Bugün 23 Nisan ve o hiç ayrılamadığım çocukluğumdan, izlerini taşıyarak bugünde yaşıyorum.Zaman zaman aklıma geliyor çocukluğum.Annemin beni her 23 Nisan sabahı ablamla sahile götürdüğü zamanlar geliyor aklıma.Mutluluğu sadece oyunda bulduğum yılar.Yaşımı büyük söylediğim ve hatta bir an önce büyümek istediğim o masum yıllar.Şimdi ne değişti diye soruyor insan kendine.
Özgürlüğüm
Masumluğum
Umudum
Hayallerim
Beklentilerim
Bilincim
Hayat hikayem bile değişti.Yaşım yirmi olsa da hala salıncağa biniyorum.Galiba çocukluğumdan beri tek olumlu yaptığım şey insanları eskisi kadar umursamamak.Rahat olmaya çalışıyorum.Yeni insanlar tanımaya(çocukluğumda korktuğum o insanlar),yeni yerler elbette keşfetmeye çalışıyorum.Fakat ister yirmi olayım ister otuz telefonum hala zırıl zırıl.Anneme anlık olarak nerede olduğumu bildirmem gerek.
Çocukken içe dönük bir çocuktum.Gerçi hala öyleyim kimseyle anlaşamıyorum ve genellikle bireysel takılmayı seviyorum.Şimdi üniversite de dörtlü kız grubum var.İnsan iletişimin de kendimi bütün ergenliğim boyunca odama kapattığım için çok gerideyim.Kimseye ayak uyduramıyorum kolay kolay.Fakat her nasıl oluyorsa bu kız grubum bana katlanıyorlar.Kimseyi üzmek istemiyorum ve bunu yapmak istemedikçe sanki etrafımı daha çok yakıp yıkıyorum.Belki de bazen başaramıyorum ben yaşamayı başaramıyorum gibi geliyor.

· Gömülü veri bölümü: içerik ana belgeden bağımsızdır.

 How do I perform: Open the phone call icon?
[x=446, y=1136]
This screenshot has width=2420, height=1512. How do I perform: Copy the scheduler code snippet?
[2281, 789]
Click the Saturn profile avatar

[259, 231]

Bugün çocuk bayramı bugün Atatürk'ün ve atalarımızın yaptıkları büyük işler unutturulmaya çalışılıyor.Bizler Türk Gençliği Atalarımızın bizlere armağan ettiği bu kutlu günleri unutmayacak ve unutturmayacağız.Çocuk istismarları Allah katında cezalandırılsın ve bir daha böyle bir olay dünyanın hiçbir yerinde asla yaşanmasın.